Für Erich Fromm lernte Hamid Lechhab Deutsch. Er übersetzte dessen Werke ins Arabische und erklärt, warum der Sozialpsychologe in der arabischen Welt populär ist.

Jasmin Siebert, 18.07.2023
Erich Fromm ist beliebt bei arabischen Studierenden.
Erich Fromm ist beliebt bei arabischen Studierenden. © zaschnaus/ Adobe Stock

Herr Lechhab, wie sind Sie auf Erich Fromm, den 1900 in Frankfurt am Main geborenen Psychoanalytiker, Philosophen und Sozialpsychologen, aufmerksam geworden?
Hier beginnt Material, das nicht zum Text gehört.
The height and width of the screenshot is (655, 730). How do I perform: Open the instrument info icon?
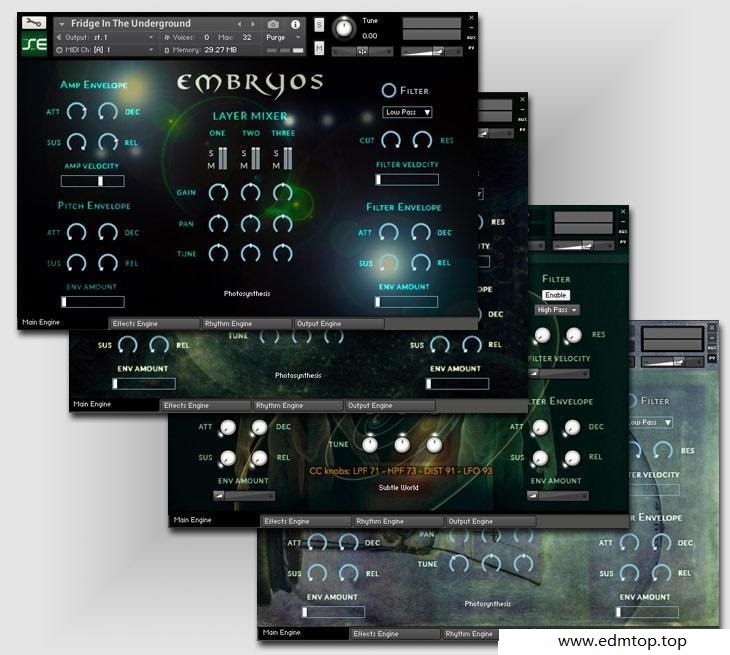295,24
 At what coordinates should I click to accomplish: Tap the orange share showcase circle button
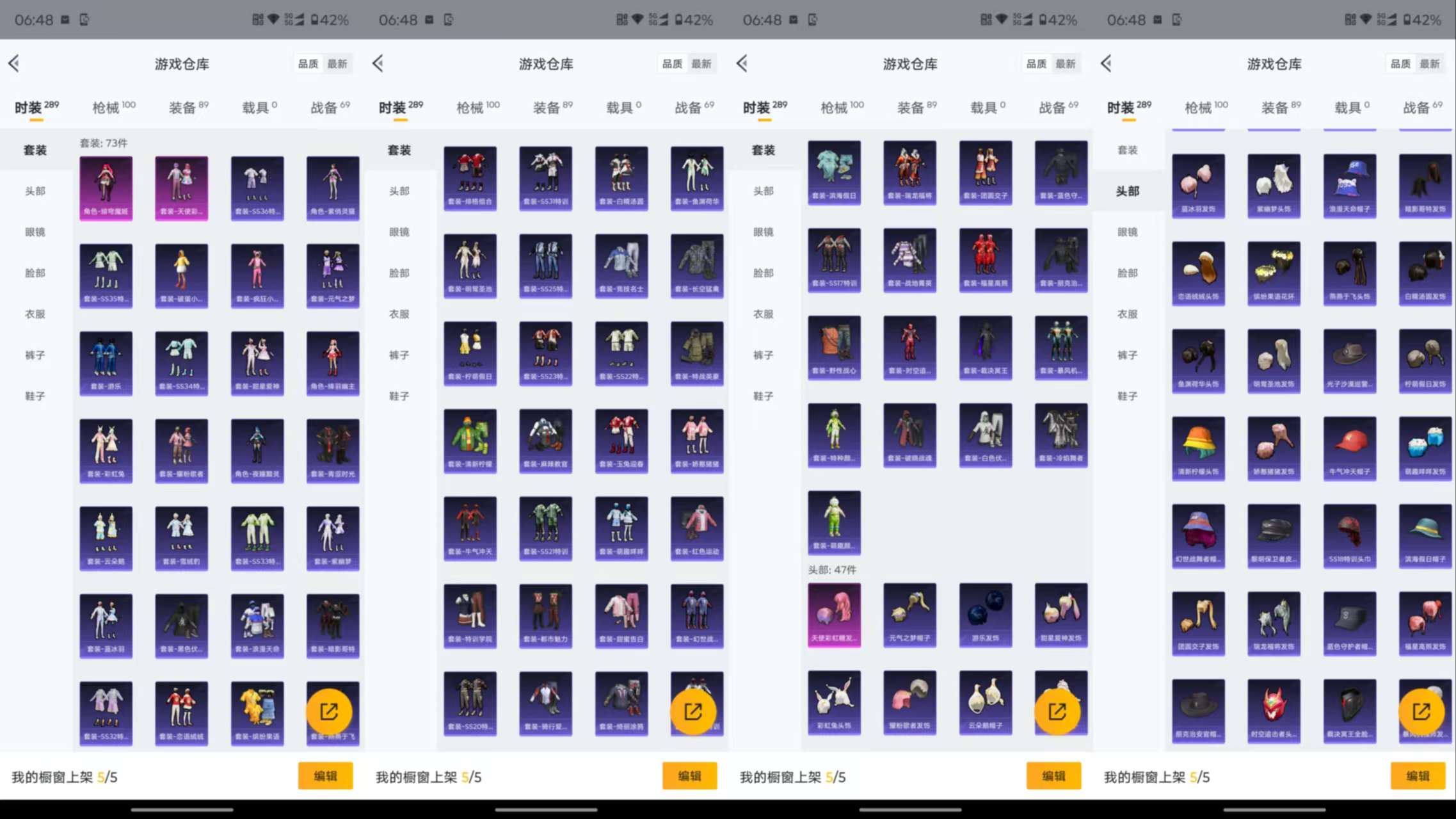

Als ich an der Universität Fes studierte, analysierten wir einen Text von Fromm. Es ging um die Frage, ob Religiosität nur aus den monotheistischen Religionen erwächst oder ob auch andere Religionen dieses menschliche Bedürfnis erfüllen können. Als ich in Frankreich meine Dissertation über kindliche Vorstellungen von Gott im Islam, im Christentum und im Judentum schrieb, fiel mir Fromm wieder ein.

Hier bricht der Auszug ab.